Francisco morreria em 1919 e Jacinta em 1920. Em 1921 celebrou-se a primeira missa na Capelinha das Aparições. Em 3 de Maio de 1922 deu-se a abertura do processo canónico sobre os acontecimentos de Fátima, ano em que se inicia a publicação da Voz de Fátima. A primeira pedra da Basílica foi lançada em 13 de Maio de 1928, dois anos antes da abertura oficial do culto de Nossa Senhora de Fátima, por parte da diocese de Leiria-Fátima. A Basílica de Nossa do Rosário, a igreja do Santuário de Fátima, será sagrada em 7 de Outubro de 1953, a qual se torna Basílica Menor no ano seguinte.
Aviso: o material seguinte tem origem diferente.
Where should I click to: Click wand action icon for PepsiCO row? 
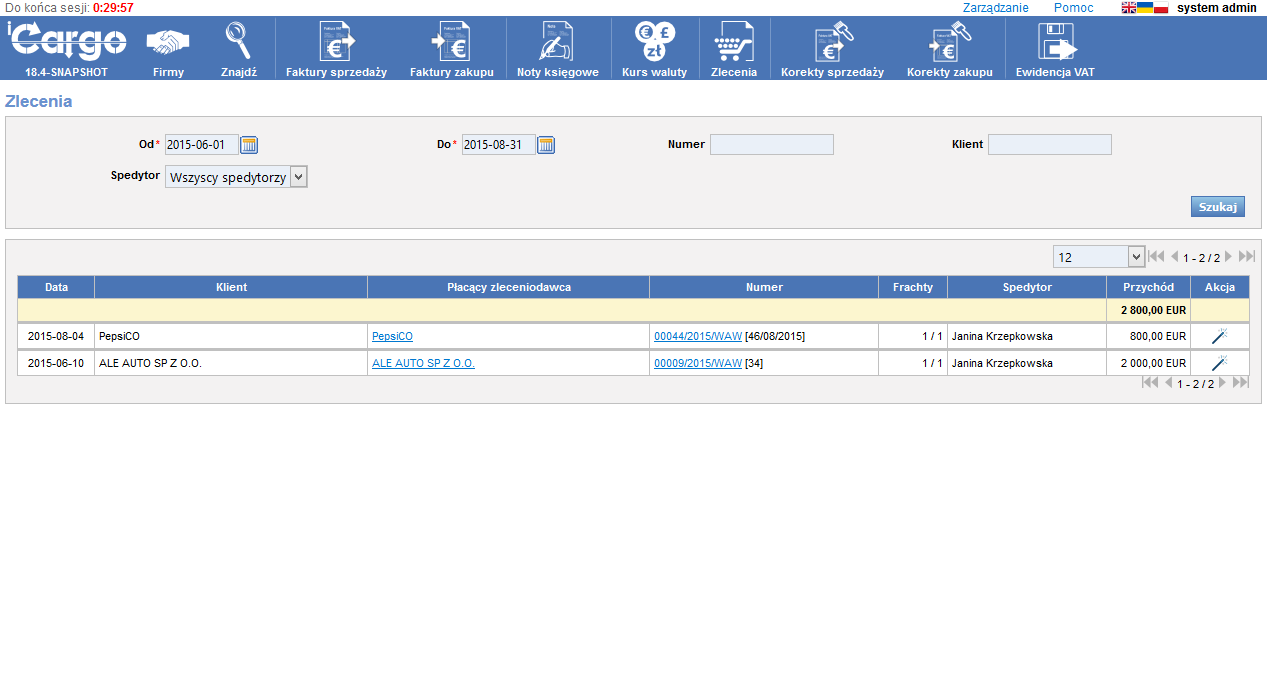pos(1219,337)

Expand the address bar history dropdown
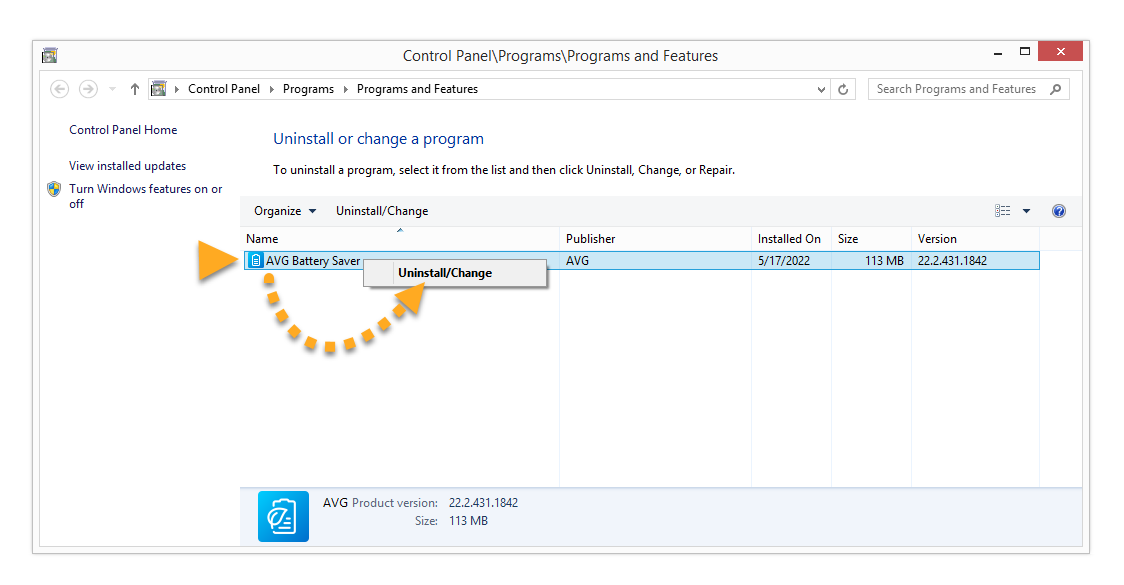click(821, 89)
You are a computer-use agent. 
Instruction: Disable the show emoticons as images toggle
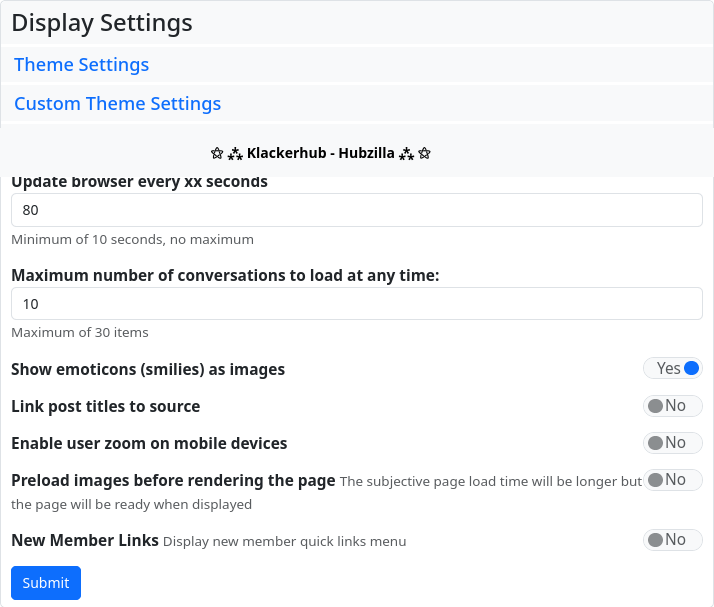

Em 2007 foi inaugurada a Basílica da Santíssima Trindade, completando um conjunto de valorizações do grande santuário mariano universal que é Fátima.
Desde 1917 podíamos contar como milhões os peregrinos que têm afluído à Cova da Iria, vindos de todo o mundo. Primeiro, vinham nos dias 13 de cada mês, depois nos meses de férias de Verão e Inverno. Actualmente, segundo o Santuário, cada vez mais há peregrinos todos os fins de semana e no dia-a-dia, num montante anual de cinco milhões. Do outro lado do mundo, em Macau, Fátima também move multidões e aquece corações.